* BEGIN Material provided *
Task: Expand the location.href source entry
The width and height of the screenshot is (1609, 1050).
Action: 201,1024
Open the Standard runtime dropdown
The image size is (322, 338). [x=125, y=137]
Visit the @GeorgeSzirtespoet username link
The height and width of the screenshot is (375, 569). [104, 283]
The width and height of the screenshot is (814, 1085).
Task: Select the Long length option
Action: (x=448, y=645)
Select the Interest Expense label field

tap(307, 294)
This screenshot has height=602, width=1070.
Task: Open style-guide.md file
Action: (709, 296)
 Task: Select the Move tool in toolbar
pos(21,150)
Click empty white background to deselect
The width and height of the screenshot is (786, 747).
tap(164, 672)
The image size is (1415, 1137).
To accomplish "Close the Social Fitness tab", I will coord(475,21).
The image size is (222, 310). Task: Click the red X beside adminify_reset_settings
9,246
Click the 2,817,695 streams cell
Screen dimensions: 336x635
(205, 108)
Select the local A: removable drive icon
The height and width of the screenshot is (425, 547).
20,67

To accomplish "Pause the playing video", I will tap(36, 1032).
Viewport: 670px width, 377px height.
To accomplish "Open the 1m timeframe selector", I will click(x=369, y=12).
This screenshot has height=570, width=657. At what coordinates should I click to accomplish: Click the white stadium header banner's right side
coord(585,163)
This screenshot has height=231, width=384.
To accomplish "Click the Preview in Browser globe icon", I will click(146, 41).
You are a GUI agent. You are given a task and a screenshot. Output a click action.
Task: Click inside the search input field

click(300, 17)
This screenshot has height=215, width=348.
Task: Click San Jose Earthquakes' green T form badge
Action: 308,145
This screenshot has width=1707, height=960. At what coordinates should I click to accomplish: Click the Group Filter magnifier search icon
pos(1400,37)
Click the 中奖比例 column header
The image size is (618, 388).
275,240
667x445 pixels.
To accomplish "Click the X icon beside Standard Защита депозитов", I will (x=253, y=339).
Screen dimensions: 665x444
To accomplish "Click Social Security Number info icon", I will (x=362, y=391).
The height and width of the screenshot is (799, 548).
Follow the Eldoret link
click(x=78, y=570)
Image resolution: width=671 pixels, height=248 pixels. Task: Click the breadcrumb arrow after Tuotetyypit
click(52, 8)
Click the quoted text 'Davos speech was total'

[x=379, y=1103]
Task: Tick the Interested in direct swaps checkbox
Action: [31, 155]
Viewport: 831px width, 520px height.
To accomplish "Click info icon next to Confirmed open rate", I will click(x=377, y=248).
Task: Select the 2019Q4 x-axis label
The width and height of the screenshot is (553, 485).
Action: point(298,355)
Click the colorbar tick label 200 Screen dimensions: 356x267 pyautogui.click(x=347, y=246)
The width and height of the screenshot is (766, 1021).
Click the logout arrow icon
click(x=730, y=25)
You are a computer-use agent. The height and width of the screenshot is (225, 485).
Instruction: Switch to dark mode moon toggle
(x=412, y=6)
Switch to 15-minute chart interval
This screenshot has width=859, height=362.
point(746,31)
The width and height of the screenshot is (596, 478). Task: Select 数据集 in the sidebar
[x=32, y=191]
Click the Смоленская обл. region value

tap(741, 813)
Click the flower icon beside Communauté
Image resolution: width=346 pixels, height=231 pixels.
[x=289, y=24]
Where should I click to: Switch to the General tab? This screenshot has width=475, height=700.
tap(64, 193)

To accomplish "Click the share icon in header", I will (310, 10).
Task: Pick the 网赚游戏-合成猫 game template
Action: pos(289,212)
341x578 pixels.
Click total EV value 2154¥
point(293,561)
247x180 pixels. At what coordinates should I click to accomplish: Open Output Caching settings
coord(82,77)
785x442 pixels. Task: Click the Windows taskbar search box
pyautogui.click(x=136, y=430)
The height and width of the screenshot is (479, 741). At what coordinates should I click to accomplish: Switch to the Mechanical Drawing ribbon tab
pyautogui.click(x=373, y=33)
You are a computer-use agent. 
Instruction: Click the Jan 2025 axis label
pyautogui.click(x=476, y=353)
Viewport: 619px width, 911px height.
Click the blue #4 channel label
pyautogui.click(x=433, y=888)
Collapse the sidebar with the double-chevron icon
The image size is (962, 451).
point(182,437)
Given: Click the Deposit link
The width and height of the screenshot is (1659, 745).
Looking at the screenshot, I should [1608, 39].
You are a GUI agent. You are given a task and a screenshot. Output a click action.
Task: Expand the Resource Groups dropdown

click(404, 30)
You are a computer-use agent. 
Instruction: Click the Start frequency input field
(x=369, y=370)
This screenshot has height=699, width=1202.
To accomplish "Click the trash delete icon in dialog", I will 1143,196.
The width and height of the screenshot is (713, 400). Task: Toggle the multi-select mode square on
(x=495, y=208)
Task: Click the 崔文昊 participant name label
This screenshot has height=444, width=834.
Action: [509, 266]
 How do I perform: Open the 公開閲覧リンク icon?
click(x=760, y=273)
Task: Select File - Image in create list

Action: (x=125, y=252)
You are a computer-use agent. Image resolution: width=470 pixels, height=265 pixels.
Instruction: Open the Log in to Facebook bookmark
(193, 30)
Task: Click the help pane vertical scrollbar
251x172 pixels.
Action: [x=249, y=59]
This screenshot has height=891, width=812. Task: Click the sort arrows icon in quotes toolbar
* END Material provided *
## Aim
Copy every line of the data above without changing anything.

## Solution to this exercise
Task: Expand the location.href source entry
The width and height of the screenshot is (1609, 1050).
Action: 201,1024
Open the Standard runtime dropdown
The image size is (322, 338). [x=125, y=137]
Visit the @GeorgeSzirtespoet username link
The height and width of the screenshot is (375, 569). [104, 283]
The width and height of the screenshot is (814, 1085).
Task: Select the Long length option
Action: (x=448, y=645)
Select the Interest Expense label field

tap(307, 294)
This screenshot has height=602, width=1070.
Task: Open style-guide.md file
Action: (709, 296)
 Task: Select the Move tool in toolbar
pos(21,150)
Click empty white background to deselect
The width and height of the screenshot is (786, 747).
tap(164, 672)
The image size is (1415, 1137).
To accomplish "Close the Social Fitness tab", I will coord(475,21).
The image size is (222, 310). Task: Click the red X beside adminify_reset_settings
9,246
Click the 2,817,695 streams cell
Screen dimensions: 336x635
(205, 108)
Select the local A: removable drive icon
The height and width of the screenshot is (425, 547).
20,67

To accomplish "Pause the playing video", I will tap(36, 1032).
Viewport: 670px width, 377px height.
To accomplish "Open the 1m timeframe selector", I will click(x=369, y=12).
This screenshot has height=570, width=657. At what coordinates should I click to accomplish: Click the white stadium header banner's right side
coord(585,163)
This screenshot has height=231, width=384.
To accomplish "Click the Preview in Browser globe icon", I will click(146, 41).
You are a GUI agent. You are given a task and a screenshot. Output a click action.
Task: Click inside the search input field

click(300, 17)
This screenshot has height=215, width=348.
Task: Click San Jose Earthquakes' green T form badge
Action: 308,145
This screenshot has width=1707, height=960. At what coordinates should I click to accomplish: Click the Group Filter magnifier search icon
pos(1400,37)
Click the 中奖比例 column header
The image size is (618, 388).
275,240
667x445 pixels.
To accomplish "Click the X icon beside Standard Защита депозитов", I will (x=253, y=339).
Screen dimensions: 665x444
To accomplish "Click Social Security Number info icon", I will (x=362, y=391).
The height and width of the screenshot is (799, 548).
Follow the Eldoret link
click(x=78, y=570)
Image resolution: width=671 pixels, height=248 pixels. Task: Click the breadcrumb arrow after Tuotetyypit
click(52, 8)
Click the quoted text 'Davos speech was total'

[x=379, y=1103]
Task: Tick the Interested in direct swaps checkbox
Action: [31, 155]
Viewport: 831px width, 520px height.
To accomplish "Click info icon next to Confirmed open rate", I will click(x=377, y=248).
Task: Select the 2019Q4 x-axis label
The width and height of the screenshot is (553, 485).
Action: point(298,355)
Click the colorbar tick label 200 Screen dimensions: 356x267 pyautogui.click(x=347, y=246)
The width and height of the screenshot is (766, 1021).
Click the logout arrow icon
click(x=730, y=25)
You are a computer-use agent. The height and width of the screenshot is (225, 485).
Instruction: Switch to dark mode moon toggle
(x=412, y=6)
Switch to 15-minute chart interval
This screenshot has width=859, height=362.
point(746,31)
The width and height of the screenshot is (596, 478). Task: Select 数据集 in the sidebar
[x=32, y=191]
Click the Смоленская обл. region value

tap(741, 813)
Click the flower icon beside Communauté
Image resolution: width=346 pixels, height=231 pixels.
[x=289, y=24]
Where should I click to: Switch to the General tab? This screenshot has width=475, height=700.
tap(64, 193)

To accomplish "Click the share icon in header", I will (310, 10).
Task: Pick the 网赚游戏-合成猫 game template
Action: pos(289,212)
341x578 pixels.
Click total EV value 2154¥
point(293,561)
247x180 pixels. At what coordinates should I click to accomplish: Open Output Caching settings
coord(82,77)
785x442 pixels. Task: Click the Windows taskbar search box
pyautogui.click(x=136, y=430)
The height and width of the screenshot is (479, 741). At what coordinates should I click to accomplish: Switch to the Mechanical Drawing ribbon tab
pyautogui.click(x=373, y=33)
You are a computer-use agent. 
Instruction: Click the Jan 2025 axis label
pyautogui.click(x=476, y=353)
Viewport: 619px width, 911px height.
Click the blue #4 channel label
pyautogui.click(x=433, y=888)
Collapse the sidebar with the double-chevron icon
The image size is (962, 451).
point(182,437)
Given: Click the Deposit link
The width and height of the screenshot is (1659, 745).
Looking at the screenshot, I should [1608, 39].
You are a GUI agent. You are given a task and a screenshot. Output a click action.
Task: Expand the Resource Groups dropdown

click(404, 30)
You are a computer-use agent. 
Instruction: Click the Start frequency input field
(x=369, y=370)
This screenshot has height=699, width=1202.
To accomplish "Click the trash delete icon in dialog", I will 1143,196.
The width and height of the screenshot is (713, 400). Task: Toggle the multi-select mode square on
(x=495, y=208)
Task: Click the 崔文昊 participant name label
This screenshot has height=444, width=834.
Action: [509, 266]
 How do I perform: Open the 公開閲覧リンク icon?
click(x=760, y=273)
Task: Select File - Image in create list

Action: (x=125, y=252)
You are a computer-use agent. Image resolution: width=470 pixels, height=265 pixels.
Instruction: Open the Log in to Facebook bookmark
(193, 30)
Task: Click the help pane vertical scrollbar
251x172 pixels.
Action: [x=249, y=59]
This screenshot has height=891, width=812. Task: Click the sort arrows icon in quotes toolbar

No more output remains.